Cookbook #184: The Bakery, New and Improved Recipes, Zojirushi America Corporation, Bell, California (circa 1980s).
This is the recipe/instruction booklet that came with my first bread machine, a Zojirushi, sometime in the 1980s. I enjoyed kneading breads by hand, but it took too much time for a working mom – with the machine I made yeast breads a lot more. In fact, for a time I had two bread machines and used them simultaneously, often to make a “My Daily Bread” loaf and a breakfast bread loaf or a pizza dough. I also felt I needed two machines because if one broke, I would have a backup.
My first Zojirushi machine (I still have it) made upright loaves (note the photo of the cover, above). This older Zojirushi model is particularly great at kneading and baking 100% whole wheat bread. I also have another Zojirushi (Home Bakery Supreme). It bakes loaves shaped like traditional loaves baked in an oven. I rarely bake my breads in the machine, but if I do, I prefer the traditional shape. (I usually use the machine to knead and rise the bread dough, then bake the loaf in an oven.)
My copy of The Bakery is very well used. It is wrinkled and full of writing and stains and post-it notes. The center pages are falling out. After all these decades, I still keep it in my kitchen with other oft-used references. The Zojirushi recipe for “Buttermilk Wheat Loaf” is the basis for “My Daily Bread“, a white whole wheat bread. Other favorites are 100% Whole Wheat Bread, Raisin Bread, and Apple Oat Bread. I used to make the Pizza Dough a lot. This recipe uses beer for the liquid, and includes oilive oil. I usually made it with part whole wheat flour and baked the pizza on a hot stone. (These days, I make thin crust pizza using a no-knead recipe.)
I know that any recipe I try from The Bakery will turn out. For this blog, I choose to make “Honey Wheat Berry Bread”. It’s one of the recipes in the scan below – I wanted to illustrate the condition of this booklet so I scanned the entire page:
Although the title is “Honey Wheat Berry Bread”, the ingredient list calls for “cracked wheat”. What is cracked wheat? It is milled whole wheat grains or “wheat berries”. Over the years I have purchased several different forms of cracked wheat, sometimes labeled “bulghur”or “bulgur”. Different milling produces small particles or large particles. Long-cooking cracked wheat is large particles, and is good as a hot cereal, or can be used as a side dish or salad. Quick-cooking bulgur is made from wheat that has been pre-cooked. This type is often used for salads, like Tabouli (see my post on the book Diet for a Small Planet.) I once found a wheat product called burghul or cracked wheat, similar to something we had in Turkey. That burghul took a long time to cook and was big and chewy.

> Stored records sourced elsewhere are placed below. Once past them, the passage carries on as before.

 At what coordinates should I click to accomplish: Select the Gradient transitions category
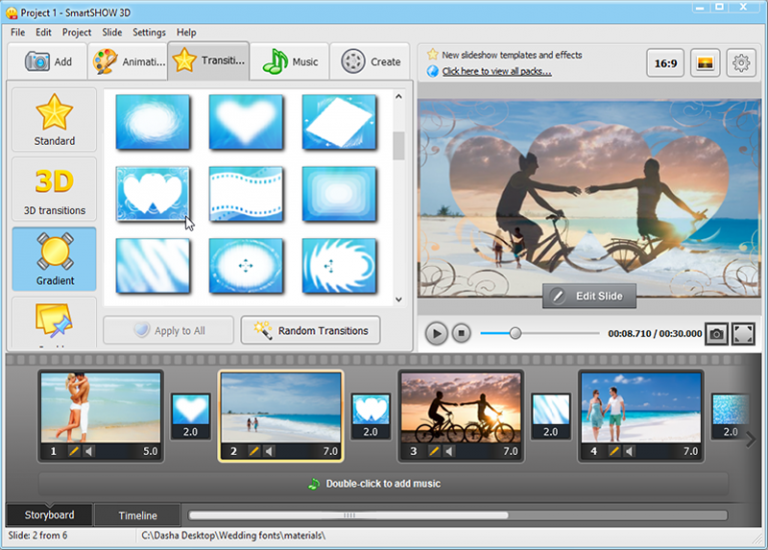click(x=54, y=259)
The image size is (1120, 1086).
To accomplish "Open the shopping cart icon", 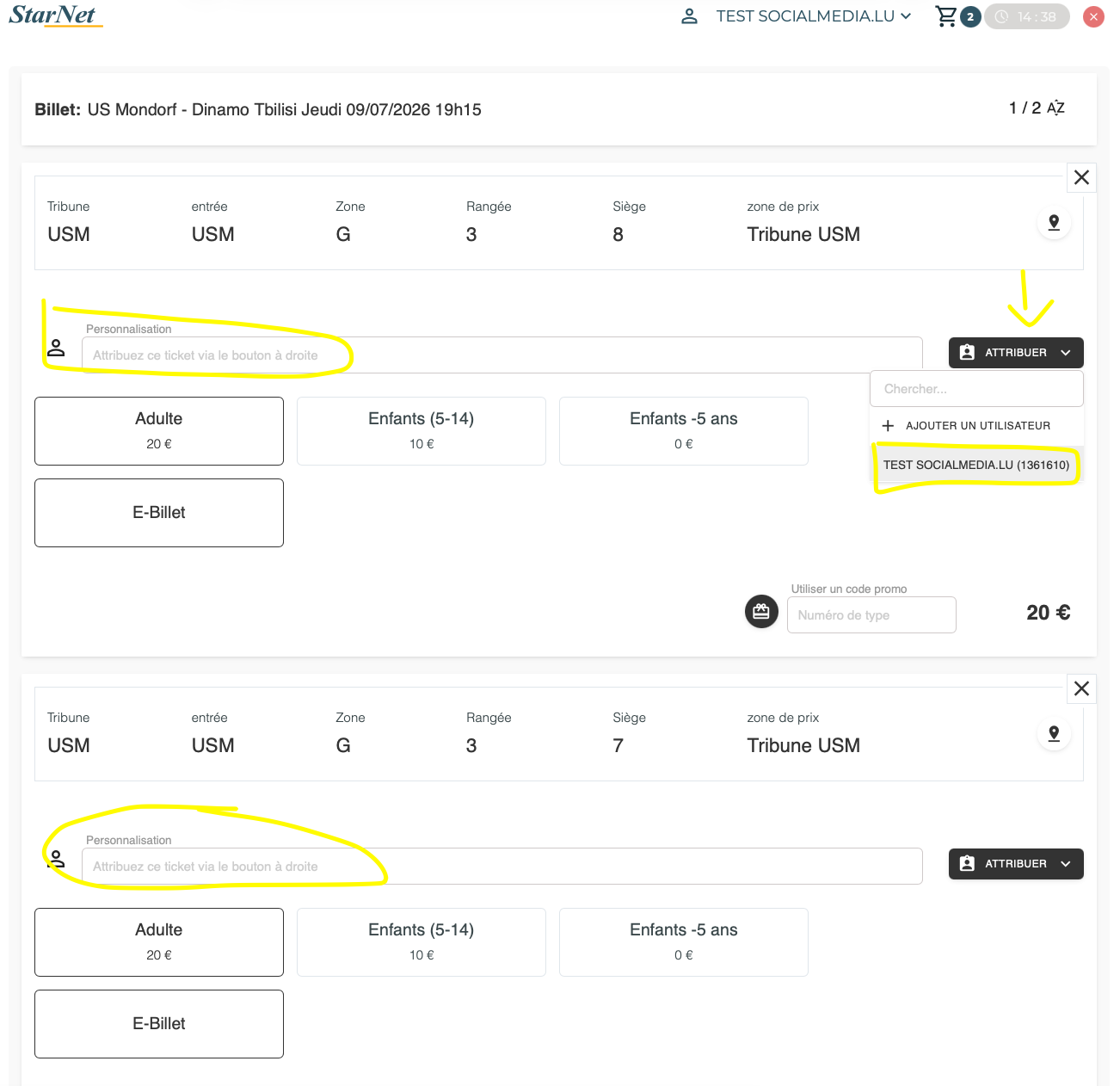I will [946, 16].

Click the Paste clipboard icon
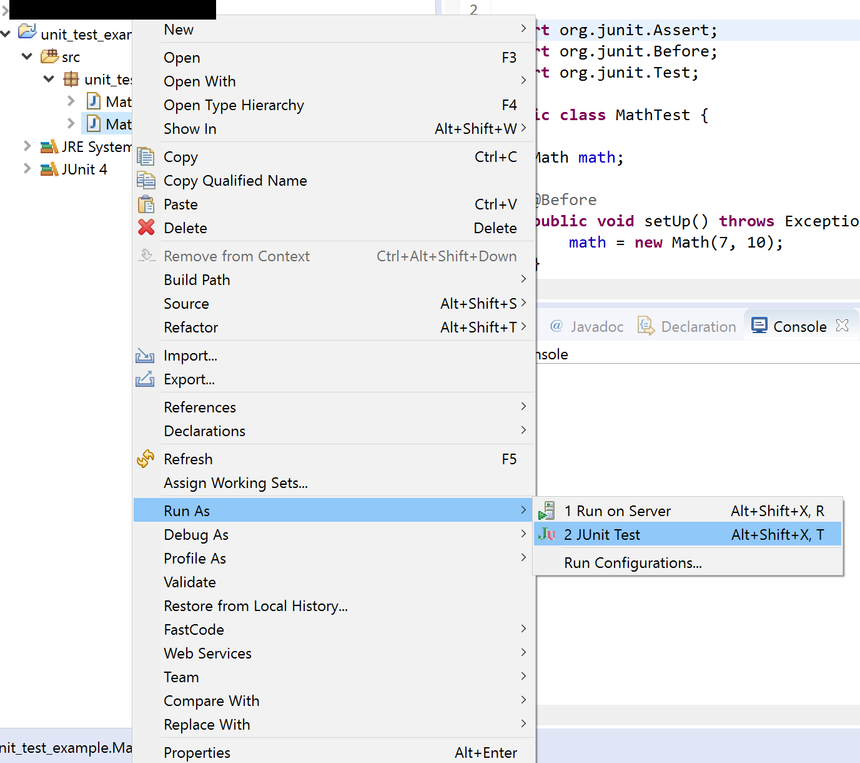pos(146,204)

I search my pantry, and find that this is what I have on hand:
The wheat berries are sproutable, and I have used them to make Sprouted Wheat Bread. The Bob’s Red Mill whole grain red bulgur consists of fairly large grain particles; the cooking instructions say to soak in boiling water for 1 hour before use in recipes.
I decide to use the Bob’s Red Mill bulgur for my bread. I’d prefer a quicker-cooking cracked wheat, since this type will probably be a bit chewy, but the store is a long ways away! To soften it a bit, I decide to add it directly to the milk and let it sit 30 minutes before the kneading process.
I goofed and used butter instead of oil, but it turned out to be a good “mistake” so I kept it in my recipe below. Below is how I made Honey Cracked Wheat Bread, based on The Bakery recipe.
Honey Cracked Wheat Bread
makes one large loaf (9×5-inch)
- 1 1/4 cups milk
- 2 tablespoons butter
- 2 tablespoons honey (1.5 ounces)
- 1/2 cup cracked wheat
- 3/4 teaspoon salt
- 3 1/3 cups bread flour (17.5 ounces, I used King Arthur Flour unbleached bread flour)
- 2 teaspoons yeast
Combine the milk, butter, honey, cracked wheat, and salt. Let stand 30 minutes. (My Zojirushi has a pre-warm dough cycle, so I just put everything in the breadmaker and started the “pre-warm dough cycle”.
Add the flour and yeast and set the bread machine to a kneaded dough cycle with a rising step.
When the cycle is complete, take the dough out, form a loaf, and place it in a 9×5-inch loaf pan. Let rise until it crests the top of the pan, about 20-30 minutes.
Bake at 385˚ for 22-25 minutes, until golden brown.
This bread has an excellent flavor and a pleasant crunchy-chewiness. Not too chewy as I feared. Great for sandwiches, toast, and with stews and spaghetti. A success!